Operation Flashpoint was definitely a 10/10 game for me, was the perfect war sim sandbox I always dreamed of as a gamer and it was also so open and moddable, new addons, new islands, new campaigns and missions etc. Plus it provided me with a ticket out of England, a new career and a wife, so yeah definitely 10/10! :)

Wow. That sounds quite mad and interesting at the same time. Neat :COOL:
 
For me real 10/10 games are pes 5 and pes 6 but not now, they were outstanding games when came out. But you were right, if someone hates football usually find those games not worth about the money spend on them and experience while playing them. I think that these days marketing sells even average games like blockbusters so everything is up to the people`s taste. Again pes 5 &6 for me are real 10/10 games when they were relased
 
Easy, Red Dead Redemption, the best game I've ever played.
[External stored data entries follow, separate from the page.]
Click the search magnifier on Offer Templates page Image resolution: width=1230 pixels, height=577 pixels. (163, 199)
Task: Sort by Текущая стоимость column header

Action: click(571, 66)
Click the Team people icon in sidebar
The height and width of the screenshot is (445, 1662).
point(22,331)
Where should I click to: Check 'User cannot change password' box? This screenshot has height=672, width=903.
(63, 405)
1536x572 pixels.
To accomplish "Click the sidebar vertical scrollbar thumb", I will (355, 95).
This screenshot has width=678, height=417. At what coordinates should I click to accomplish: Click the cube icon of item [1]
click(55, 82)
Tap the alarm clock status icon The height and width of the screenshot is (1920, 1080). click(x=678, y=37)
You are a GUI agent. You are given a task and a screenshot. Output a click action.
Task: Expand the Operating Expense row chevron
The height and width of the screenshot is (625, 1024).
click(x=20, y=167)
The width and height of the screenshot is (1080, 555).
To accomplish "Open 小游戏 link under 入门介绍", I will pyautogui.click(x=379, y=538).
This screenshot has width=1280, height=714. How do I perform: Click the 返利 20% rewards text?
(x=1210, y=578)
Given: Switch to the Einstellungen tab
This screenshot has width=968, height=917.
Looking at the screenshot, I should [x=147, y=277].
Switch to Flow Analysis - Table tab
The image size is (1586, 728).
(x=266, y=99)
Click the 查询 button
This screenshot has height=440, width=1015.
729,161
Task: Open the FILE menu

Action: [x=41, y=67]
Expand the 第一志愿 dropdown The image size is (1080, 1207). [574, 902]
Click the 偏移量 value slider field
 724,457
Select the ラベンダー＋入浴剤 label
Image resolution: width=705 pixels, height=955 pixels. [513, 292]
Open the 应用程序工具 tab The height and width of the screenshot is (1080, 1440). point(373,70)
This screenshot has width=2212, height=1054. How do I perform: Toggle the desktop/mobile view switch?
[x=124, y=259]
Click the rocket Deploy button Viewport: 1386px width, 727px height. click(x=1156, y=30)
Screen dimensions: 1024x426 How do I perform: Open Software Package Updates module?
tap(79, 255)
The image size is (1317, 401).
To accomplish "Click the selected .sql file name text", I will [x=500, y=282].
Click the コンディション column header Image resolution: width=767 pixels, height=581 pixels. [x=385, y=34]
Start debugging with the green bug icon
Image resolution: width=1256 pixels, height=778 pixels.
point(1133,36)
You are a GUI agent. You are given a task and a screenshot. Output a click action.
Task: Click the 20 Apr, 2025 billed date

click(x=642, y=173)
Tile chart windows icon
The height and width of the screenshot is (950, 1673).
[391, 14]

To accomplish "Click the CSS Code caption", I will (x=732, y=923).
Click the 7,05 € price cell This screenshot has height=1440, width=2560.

Just everything about it, setting, story, gameplay, feck they even added Zombies!

Nothing has come close although there's been plenty of great 9's (oh and Last of Us would be a 7 probably in my gaming ratings).


FD
 
For me there isn't any truly 10/10 games as I believe in the way games used to be reviewed.
6 was pretty decent, 7 was good, 8 was amazing and 9 was an absolute must buy.
In regards to current games Last of Us for me was a high 7 or 8.

Civilization 2 for me is probably the only game I would consider giving a 10/10 too, it was so far ahead of Civilization and was an absolute incredible game and had a massive amount of replay value as everytime you played the game it was different.
Knights of the Old Republic was probably another game which I would very nearly give a 10 too, it was an incredible and the story twist in the game which I actually never guessed was just a massive moment, which I have never had in another game since.
The Shenmue games are also up there in the 9's for me as that had story points which you had to do to progress, but you could actually do whatever the hell you wanted to do within the story.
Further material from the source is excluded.